[Records excerpted from a collection]
=== Section Start ===
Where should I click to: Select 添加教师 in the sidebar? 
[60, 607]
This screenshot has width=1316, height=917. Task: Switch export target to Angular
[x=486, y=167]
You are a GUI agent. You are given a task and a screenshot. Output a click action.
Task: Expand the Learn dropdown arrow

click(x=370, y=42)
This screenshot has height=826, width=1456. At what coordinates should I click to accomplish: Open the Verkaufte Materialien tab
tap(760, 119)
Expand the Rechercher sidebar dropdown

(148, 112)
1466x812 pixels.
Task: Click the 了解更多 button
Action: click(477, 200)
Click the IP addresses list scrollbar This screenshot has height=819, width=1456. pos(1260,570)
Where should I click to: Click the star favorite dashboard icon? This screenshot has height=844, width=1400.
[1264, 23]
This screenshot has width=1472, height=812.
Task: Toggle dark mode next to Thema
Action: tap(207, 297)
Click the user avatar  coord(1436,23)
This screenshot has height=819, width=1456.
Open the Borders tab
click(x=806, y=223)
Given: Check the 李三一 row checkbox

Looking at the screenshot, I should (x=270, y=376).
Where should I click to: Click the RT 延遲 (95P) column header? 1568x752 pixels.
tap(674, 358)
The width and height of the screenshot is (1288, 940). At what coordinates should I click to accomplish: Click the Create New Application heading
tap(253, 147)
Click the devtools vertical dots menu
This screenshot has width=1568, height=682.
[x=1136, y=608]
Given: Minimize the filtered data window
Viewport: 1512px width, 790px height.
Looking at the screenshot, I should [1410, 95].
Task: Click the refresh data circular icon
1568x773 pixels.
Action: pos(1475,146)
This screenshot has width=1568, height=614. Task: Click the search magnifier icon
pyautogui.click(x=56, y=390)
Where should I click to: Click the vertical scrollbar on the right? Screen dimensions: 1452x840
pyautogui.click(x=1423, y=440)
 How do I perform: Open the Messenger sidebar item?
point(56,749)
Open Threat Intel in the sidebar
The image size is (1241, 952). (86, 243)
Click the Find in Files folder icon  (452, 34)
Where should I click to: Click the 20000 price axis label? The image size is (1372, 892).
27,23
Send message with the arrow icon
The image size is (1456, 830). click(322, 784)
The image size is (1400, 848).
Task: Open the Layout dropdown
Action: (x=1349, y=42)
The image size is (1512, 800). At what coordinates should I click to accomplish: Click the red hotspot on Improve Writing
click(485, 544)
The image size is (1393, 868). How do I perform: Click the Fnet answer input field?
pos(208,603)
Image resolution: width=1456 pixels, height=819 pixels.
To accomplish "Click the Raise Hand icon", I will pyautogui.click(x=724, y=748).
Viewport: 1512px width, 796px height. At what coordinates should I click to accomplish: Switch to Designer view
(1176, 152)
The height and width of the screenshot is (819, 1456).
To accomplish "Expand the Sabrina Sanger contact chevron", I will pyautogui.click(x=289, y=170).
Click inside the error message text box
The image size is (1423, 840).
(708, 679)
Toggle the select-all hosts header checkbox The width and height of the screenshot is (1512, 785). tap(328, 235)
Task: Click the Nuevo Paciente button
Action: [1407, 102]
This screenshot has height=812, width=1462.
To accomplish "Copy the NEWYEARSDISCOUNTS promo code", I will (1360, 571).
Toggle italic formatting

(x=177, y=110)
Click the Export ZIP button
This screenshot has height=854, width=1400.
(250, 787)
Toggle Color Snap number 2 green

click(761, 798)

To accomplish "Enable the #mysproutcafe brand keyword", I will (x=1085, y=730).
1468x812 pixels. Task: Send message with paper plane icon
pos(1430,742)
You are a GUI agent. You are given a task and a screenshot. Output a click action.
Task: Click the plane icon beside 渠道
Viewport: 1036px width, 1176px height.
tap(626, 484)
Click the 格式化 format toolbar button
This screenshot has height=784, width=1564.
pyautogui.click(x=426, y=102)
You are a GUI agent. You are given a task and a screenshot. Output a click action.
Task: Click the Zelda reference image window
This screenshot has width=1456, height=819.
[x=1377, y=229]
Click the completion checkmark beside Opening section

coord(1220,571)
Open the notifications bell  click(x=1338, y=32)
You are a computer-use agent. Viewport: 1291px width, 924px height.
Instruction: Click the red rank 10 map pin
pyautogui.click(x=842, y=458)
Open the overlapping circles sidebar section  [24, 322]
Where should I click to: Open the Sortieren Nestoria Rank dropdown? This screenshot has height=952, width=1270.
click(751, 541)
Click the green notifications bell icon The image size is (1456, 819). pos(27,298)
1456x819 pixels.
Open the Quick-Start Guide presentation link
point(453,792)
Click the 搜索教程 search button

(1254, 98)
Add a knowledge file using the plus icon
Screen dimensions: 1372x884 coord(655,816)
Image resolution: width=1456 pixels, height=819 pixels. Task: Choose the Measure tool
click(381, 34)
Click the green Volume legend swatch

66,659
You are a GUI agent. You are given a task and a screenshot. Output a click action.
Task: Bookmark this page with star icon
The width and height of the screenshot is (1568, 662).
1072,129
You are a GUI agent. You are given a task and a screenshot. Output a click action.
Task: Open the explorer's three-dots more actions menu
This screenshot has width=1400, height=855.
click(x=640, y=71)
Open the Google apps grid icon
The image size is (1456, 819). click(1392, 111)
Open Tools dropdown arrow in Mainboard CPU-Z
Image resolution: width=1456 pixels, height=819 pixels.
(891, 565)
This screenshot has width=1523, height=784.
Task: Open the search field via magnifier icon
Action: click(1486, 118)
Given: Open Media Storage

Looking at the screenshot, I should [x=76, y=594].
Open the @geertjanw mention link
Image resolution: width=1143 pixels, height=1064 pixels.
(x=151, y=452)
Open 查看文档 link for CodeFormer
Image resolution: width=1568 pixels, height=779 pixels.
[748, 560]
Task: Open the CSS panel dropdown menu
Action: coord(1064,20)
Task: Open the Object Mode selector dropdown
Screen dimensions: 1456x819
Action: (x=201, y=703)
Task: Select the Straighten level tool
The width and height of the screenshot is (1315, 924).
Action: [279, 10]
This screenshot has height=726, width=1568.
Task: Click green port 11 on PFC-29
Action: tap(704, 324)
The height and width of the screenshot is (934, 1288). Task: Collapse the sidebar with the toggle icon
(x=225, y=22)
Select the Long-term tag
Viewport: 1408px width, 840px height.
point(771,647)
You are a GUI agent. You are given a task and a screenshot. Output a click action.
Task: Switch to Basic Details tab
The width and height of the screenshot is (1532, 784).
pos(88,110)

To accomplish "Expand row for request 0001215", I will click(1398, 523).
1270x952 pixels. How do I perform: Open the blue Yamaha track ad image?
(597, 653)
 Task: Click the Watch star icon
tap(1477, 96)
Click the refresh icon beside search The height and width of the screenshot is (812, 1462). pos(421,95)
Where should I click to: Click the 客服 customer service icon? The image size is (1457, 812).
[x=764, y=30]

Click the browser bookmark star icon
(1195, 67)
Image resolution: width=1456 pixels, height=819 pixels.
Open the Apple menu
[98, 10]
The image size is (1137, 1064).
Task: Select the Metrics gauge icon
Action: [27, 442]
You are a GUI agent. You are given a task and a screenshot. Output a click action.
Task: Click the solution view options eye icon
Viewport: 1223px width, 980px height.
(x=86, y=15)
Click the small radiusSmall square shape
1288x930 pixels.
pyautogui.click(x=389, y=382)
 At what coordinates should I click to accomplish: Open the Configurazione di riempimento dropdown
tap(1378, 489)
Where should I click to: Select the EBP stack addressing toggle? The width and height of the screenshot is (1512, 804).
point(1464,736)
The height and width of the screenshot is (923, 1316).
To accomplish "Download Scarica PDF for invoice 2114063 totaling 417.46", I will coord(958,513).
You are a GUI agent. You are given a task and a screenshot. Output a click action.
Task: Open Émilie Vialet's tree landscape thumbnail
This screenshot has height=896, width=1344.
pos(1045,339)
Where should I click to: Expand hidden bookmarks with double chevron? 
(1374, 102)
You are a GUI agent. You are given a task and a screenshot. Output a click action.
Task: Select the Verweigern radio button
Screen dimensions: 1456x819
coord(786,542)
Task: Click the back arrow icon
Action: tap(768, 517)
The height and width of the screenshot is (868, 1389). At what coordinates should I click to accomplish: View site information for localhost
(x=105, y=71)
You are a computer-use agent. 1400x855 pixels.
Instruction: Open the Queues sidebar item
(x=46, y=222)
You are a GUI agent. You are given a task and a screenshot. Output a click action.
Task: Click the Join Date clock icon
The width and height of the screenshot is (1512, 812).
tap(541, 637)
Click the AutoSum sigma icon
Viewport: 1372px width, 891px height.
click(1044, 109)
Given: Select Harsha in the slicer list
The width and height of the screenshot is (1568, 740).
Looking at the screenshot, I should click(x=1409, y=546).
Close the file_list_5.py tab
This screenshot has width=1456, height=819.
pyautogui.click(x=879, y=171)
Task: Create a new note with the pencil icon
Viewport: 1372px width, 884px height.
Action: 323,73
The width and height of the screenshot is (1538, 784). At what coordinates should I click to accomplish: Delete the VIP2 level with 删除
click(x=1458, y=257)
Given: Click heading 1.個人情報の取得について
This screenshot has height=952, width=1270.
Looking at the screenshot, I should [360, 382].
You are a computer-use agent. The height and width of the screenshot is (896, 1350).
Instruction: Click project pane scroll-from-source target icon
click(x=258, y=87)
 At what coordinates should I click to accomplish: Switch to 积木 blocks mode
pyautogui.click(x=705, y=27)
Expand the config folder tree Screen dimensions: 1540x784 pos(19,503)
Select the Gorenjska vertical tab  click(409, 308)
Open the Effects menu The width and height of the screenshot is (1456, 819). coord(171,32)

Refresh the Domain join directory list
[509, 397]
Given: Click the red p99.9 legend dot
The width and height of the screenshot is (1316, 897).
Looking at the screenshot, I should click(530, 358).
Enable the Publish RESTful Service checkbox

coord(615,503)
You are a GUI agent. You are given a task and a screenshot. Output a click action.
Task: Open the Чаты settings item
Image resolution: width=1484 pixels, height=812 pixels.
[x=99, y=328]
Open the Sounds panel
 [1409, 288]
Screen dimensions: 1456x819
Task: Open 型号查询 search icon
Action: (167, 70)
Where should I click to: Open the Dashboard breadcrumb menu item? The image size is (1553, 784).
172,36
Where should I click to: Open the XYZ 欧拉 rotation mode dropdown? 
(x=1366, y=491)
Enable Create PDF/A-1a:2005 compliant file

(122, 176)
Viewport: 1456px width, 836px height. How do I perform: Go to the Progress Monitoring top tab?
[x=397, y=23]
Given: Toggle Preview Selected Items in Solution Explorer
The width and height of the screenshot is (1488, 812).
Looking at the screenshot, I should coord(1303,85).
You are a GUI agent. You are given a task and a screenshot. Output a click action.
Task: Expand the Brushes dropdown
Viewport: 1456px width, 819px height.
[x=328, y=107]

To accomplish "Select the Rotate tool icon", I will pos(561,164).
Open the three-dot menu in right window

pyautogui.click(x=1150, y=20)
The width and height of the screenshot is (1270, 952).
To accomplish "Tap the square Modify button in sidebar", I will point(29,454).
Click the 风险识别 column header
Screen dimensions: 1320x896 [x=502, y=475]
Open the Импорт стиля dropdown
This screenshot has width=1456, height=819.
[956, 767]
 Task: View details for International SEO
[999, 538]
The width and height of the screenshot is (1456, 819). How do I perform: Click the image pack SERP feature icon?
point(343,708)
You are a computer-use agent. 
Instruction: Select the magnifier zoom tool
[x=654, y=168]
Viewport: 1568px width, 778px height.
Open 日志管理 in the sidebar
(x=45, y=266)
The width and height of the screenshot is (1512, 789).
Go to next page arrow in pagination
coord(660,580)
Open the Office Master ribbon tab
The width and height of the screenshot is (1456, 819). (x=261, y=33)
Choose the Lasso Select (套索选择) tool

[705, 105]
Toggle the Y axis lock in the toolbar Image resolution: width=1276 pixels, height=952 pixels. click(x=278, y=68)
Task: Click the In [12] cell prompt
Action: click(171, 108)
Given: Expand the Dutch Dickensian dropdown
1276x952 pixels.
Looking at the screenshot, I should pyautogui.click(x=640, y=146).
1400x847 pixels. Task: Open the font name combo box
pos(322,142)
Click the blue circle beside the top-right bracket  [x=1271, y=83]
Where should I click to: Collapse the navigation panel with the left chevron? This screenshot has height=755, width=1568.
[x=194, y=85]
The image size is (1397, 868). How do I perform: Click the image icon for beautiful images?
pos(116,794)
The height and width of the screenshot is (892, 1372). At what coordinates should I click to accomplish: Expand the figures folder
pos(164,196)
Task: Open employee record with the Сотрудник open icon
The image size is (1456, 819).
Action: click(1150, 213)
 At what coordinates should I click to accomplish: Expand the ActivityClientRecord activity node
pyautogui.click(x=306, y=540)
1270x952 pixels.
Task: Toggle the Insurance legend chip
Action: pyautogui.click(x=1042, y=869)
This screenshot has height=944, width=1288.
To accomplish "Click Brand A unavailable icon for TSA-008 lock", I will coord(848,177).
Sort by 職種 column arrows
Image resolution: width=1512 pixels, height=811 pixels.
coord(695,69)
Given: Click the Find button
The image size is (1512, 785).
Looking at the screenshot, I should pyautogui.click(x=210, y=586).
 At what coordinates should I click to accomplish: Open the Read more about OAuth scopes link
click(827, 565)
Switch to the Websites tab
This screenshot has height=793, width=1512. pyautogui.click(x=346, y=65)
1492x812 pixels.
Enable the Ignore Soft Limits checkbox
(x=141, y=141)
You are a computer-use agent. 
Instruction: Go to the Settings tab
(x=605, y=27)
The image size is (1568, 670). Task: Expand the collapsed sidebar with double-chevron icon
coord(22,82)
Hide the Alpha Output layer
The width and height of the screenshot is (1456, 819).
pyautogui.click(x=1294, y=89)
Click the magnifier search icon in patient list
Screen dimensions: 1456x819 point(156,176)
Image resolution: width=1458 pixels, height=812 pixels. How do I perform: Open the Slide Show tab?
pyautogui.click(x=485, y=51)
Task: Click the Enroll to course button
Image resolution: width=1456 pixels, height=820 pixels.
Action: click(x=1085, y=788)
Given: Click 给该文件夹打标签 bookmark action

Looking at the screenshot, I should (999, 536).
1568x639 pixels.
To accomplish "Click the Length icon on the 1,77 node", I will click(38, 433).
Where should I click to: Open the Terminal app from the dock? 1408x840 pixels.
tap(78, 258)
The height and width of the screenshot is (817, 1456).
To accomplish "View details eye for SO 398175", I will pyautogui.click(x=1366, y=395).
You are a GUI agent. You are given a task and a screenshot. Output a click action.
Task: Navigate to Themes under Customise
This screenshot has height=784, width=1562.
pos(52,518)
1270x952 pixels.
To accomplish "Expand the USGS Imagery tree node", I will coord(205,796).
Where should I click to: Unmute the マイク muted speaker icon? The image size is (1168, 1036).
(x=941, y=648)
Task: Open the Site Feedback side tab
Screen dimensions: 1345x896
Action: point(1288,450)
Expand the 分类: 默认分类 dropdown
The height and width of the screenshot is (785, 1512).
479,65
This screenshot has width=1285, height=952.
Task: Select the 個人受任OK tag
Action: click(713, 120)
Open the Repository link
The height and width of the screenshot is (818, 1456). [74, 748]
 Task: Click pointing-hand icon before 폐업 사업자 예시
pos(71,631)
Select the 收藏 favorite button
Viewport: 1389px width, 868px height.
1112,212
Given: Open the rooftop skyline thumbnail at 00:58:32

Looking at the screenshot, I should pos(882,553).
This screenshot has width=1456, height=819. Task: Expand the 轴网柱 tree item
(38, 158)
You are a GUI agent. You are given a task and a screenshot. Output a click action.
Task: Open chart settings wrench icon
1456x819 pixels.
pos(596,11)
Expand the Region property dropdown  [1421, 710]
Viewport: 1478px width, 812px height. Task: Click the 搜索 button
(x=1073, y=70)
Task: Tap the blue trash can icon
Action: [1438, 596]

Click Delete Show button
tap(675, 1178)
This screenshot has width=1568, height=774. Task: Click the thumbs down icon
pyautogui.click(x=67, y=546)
=== Section End ===
**DIRECTIONS:** Write down again the exact lines running from the beginning of the data to the line containing "Click the devtools vertical dots menu", with both ends included.

**TASK RESPONSE:**
Where should I click to: Select 添加教师 in the sidebar? 
[60, 607]
This screenshot has width=1316, height=917. Task: Switch export target to Angular
[x=486, y=167]
You are a GUI agent. You are given a task and a screenshot. Output a click action.
Task: Expand the Learn dropdown arrow

click(x=370, y=42)
This screenshot has height=826, width=1456. At what coordinates should I click to accomplish: Open the Verkaufte Materialien tab
tap(760, 119)
Expand the Rechercher sidebar dropdown

(148, 112)
1466x812 pixels.
Task: Click the 了解更多 button
Action: click(477, 200)
Click the IP addresses list scrollbar This screenshot has height=819, width=1456. pos(1260,570)
Where should I click to: Click the star favorite dashboard icon? This screenshot has height=844, width=1400.
[1264, 23]
This screenshot has width=1472, height=812.
Task: Toggle dark mode next to Thema
Action: tap(207, 297)
Click the user avatar  coord(1436,23)
This screenshot has height=819, width=1456.
Open the Borders tab
click(x=806, y=223)
Given: Check the 李三一 row checkbox

Looking at the screenshot, I should (x=270, y=376).
Where should I click to: Click the RT 延遲 (95P) column header? 1568x752 pixels.
tap(674, 358)
The width and height of the screenshot is (1288, 940). At what coordinates should I click to accomplish: Click the Create New Application heading
tap(253, 147)
Click the devtools vertical dots menu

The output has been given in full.